WPI Chemical Engineers: “Why Not Make Waste Work for Us?”

Chemical engineering professors receive funding from The NSF 2026 Idea Machine to find cleaner uses for waste, including marine plastic pollution
January 11, 2021

Two research projects led by chemical engineers from Worcester Polytechnic Institute (WPI), which explore finding applications for nitrogen-rich waste products and converting marine plastics into ship fuel, received funding stemming from the National Science Foundation’s (NSF) 2026 Idea Machine competition.

The projects, which together were awarded nearly $540,000, involve intensive research surrounding sustainability and waste reduction, were led by Michael Timko, associate professor of chemical engineering; Aaron Deskins, associate professor of chemical engineering; and Nikolaos Kazantzis, professor of chemical engineering. The proposals were submitted to a program to support high-risk research by the NSF in a solicitation that originated in its 2026 Idea Machine competition, which was launched to help set the U.S. agenda for fundamental research in science and engineering. In 2019, Timko’s entry “A World Without Waste” was one of 14 semifinalists from more than 800 submissions in the 2026 Idea Machine Competition.
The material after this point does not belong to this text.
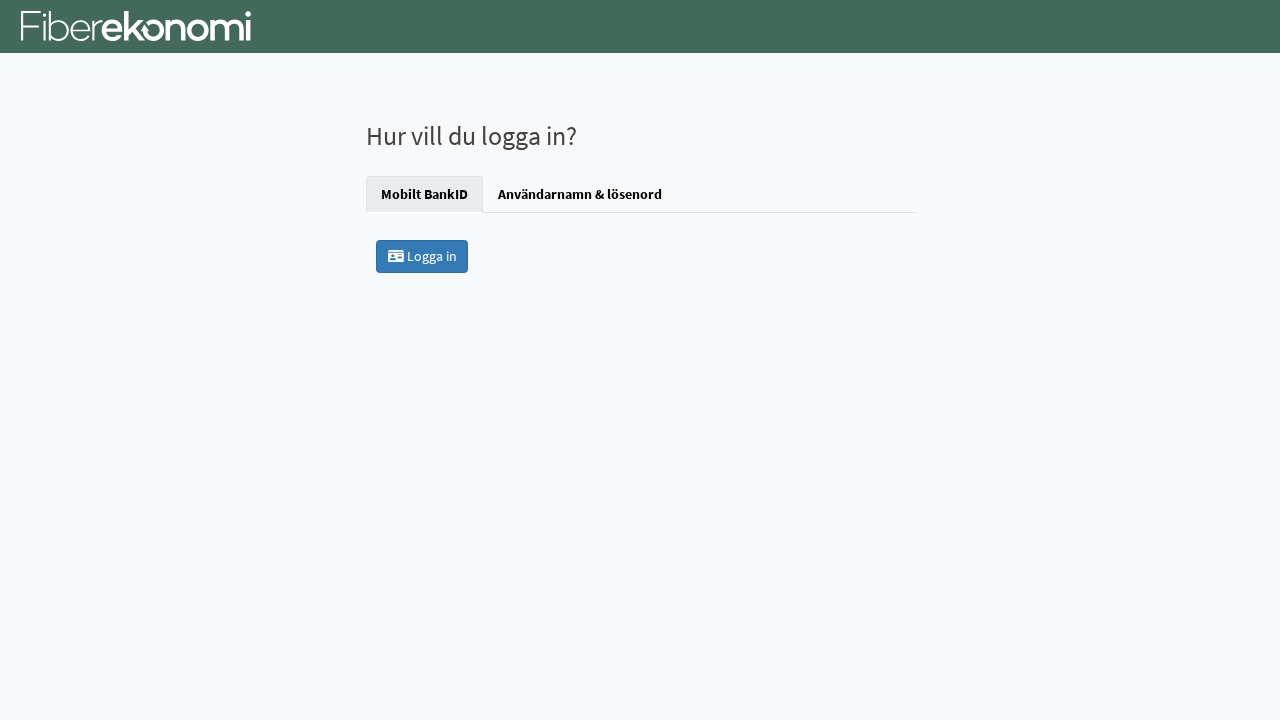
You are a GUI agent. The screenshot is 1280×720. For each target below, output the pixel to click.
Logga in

“We were absolutely thrilled that the NSF funded two grants for the same institution, and within the same department. It’s quite unusual, since such a competition is highly competitive,” Kazantzis said.

The first project, “Nitrogen Bearing Hydrochars for Nitrogen Upcycling in a World without Waste,” received a two-year, $277,359 grant. Timko, along with Deskins and Klaus Schmidt-Rohr of Brandeis University, will explore potentially useful applications of nitrogen-rich waste products in areas such as water purification. The work focuses on the complex structure of molecules called N-hydrochars, which are nitrogen-bearing, carbon-rich materials formed by the hydrothermal treatment of wastes, such as food waste, livestock manure, and sewage sludge.

“Nitrogen has interesting benefits, such as acting as a great absorbent,” said Timko. “We’ve found that nitrogen’s molecules require a delicate balance within its configuration in order to act this way. As it turns out, these absorbents are effective for binding to harmful products, like metals, which can be found in our water supplies.”

Deskins will focus on modeling the atoms of nitrogen-rich waste products to see which ones can most effectively form beneficial absorbents. “We want to understand why certain materials make better absorbents, and others don’t,” he said.

If the configuration of these atoms is better understood, Timko said, scientists may one day be able to use n-hydrochars derived from certain wastes, like food and yard waste, to create absorbent materials that can help clean the environment, including chemical solutions that can purify water sources.

“Our end goal is to take wastes that currently have a negative value and would normally go to landfills and/or wreak havoc on the environment, and actually give them a positive value,” he said. “We can put them to work and help people.”

The second project, “Probabilistic Analysis of Converting Marine-Borne Plastics into Usable Fuels,” received a two-year, $259,299 grant. The research, led by Kazantzis and Timko, will explore converting marine plastics into usable fuel for ships collecting plastics from the ocean. The project is in response to the heavy pollution crisis the world’s oceans are experiencing: their research has found that 4.8 to 12.7 million tons of plastics are dumped into oceans yearly, which has a hazardous effect on marine ecosystems and can potentially enter into the human food chain. The increase in marine pollution has also increased the amount of ships sent to sea to collect plastic, which requires ships to frequently return to ports to refuel, releasing harmful carbon dioxide emissions into the air.

Kazantzis and Timko aim to model a specialized reactor that might one day be built into these ships to break down collected plastic into useable fuel. Harvested plastic would be brought onboard, dried, loaded into the reactor, and broken down by a process called hydrothermal liquefaction (HTL), which uses moderate heat and high pressure to convert wet biomass into crude-like oil. Timko has used HTL in past research looking at the feasibility of converting food and yard waste into biofuels. Ideally, once the plastic is in fuel form, the ships will be able to refuel themselves at sea, reducing the number of refueling trips back to port and the related fossil fuel emissions.

“Removing plastic from the ocean with ships requires substantial investments in energy and money,” Kazantzis said. “We’re imagining a vessel with a reactor on board that will convert plastic waste into usable fuel. This would enable the ship to be self-powered, and give it access to water [through the ocean] to make the chemical reactions needed for HTL to take place. Why not make waste work for us?”

Timko and Kazantzis hope this project will enable their research team to test the technical feasibility profile of onboard HTL reactors, and give them valuable insights needed for assessing the economic viability prospects of the proposed technology option for converting plastic waste into useful fuels.